Besides, if it's fun, and you like what you're doing, isn't that reason enough?
A: High school math competitions require you to learn how to solve problems, especially when there is no "method" you can look up telling you how to solve these problems. Problem solving is a very desirable skill for many jobs you might someday wish to have.
A: Since you are posting it is here I will interpret you question to ask whether the high school math stuff turned to be relevant for me when I got to uni level math.
My answer then is that for me it was not relevant at all. Of course it depends a lot on the high school in question and the university in question. I got kicked out of several schools so I went from good ones to bad ones but I found the approach to maths in all of them algorithmically oriented. Just learn a technique and apply it to death, mostly without any understanding of they whys and hows. (I'm sure there are better high schools somewhere). 

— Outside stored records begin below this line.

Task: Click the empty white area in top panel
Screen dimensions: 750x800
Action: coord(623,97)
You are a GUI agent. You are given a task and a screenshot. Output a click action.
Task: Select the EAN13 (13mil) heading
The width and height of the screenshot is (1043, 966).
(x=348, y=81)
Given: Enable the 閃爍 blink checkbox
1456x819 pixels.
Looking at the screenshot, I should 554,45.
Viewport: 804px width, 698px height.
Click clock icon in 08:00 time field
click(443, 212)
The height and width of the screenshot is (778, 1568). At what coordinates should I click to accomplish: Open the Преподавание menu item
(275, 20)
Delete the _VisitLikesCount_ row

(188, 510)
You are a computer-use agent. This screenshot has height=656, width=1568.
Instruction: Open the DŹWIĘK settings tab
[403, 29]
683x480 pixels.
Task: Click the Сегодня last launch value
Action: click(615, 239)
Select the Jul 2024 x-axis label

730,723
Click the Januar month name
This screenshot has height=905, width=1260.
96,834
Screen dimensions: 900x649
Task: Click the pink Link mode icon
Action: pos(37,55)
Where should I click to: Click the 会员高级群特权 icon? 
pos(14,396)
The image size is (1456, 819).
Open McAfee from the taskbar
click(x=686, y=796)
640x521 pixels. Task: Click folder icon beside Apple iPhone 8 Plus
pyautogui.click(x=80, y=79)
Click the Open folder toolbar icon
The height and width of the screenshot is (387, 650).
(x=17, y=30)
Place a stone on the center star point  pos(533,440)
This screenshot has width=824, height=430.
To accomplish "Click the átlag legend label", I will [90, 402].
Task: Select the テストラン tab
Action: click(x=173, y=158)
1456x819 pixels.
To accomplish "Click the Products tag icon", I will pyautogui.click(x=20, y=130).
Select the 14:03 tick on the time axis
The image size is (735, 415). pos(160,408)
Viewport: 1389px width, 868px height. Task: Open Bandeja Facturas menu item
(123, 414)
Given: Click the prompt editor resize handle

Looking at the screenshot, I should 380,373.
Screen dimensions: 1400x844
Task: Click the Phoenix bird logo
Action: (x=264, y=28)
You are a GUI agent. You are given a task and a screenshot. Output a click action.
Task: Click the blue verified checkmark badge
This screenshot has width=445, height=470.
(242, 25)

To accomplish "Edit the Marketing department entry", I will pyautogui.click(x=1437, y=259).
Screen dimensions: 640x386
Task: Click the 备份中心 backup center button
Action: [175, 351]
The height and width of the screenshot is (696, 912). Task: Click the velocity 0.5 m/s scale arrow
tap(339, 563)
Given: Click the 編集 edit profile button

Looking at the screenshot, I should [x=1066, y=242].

Once I got to university the mathematics was rigorous from day 1. I never followed calculus courses. It was $\epsilon-\delta$ analysis from the get go, which was great. I never found that I lacked in computational techniques. I just picked them up as they were derived rigorously. 
Now that I've been teaching at universities for several years I find that I assume very little prior knowledge from the students. I can't rely on them knowing anything deep (a usual experiment I run is to ask at the beginning of a calculus course if 0.999... is equal to 1.000.... or not. Across different countries most students say they are different. Roughly 20% of the students know the correct answer, but of those perhaps 1-2 students are able to explain why). Basically, I do assume that they can perform algebraic manipulations and that they know about divisibility of integers, as well as very basic familiarity with the elementary functions. I assume basic arithmetic with the rationals and I presume that the students are under the false impression that they can compute with real numbers. 
To conclude, it certainly depends on the high school and university in question. For me, it is absolutely useless.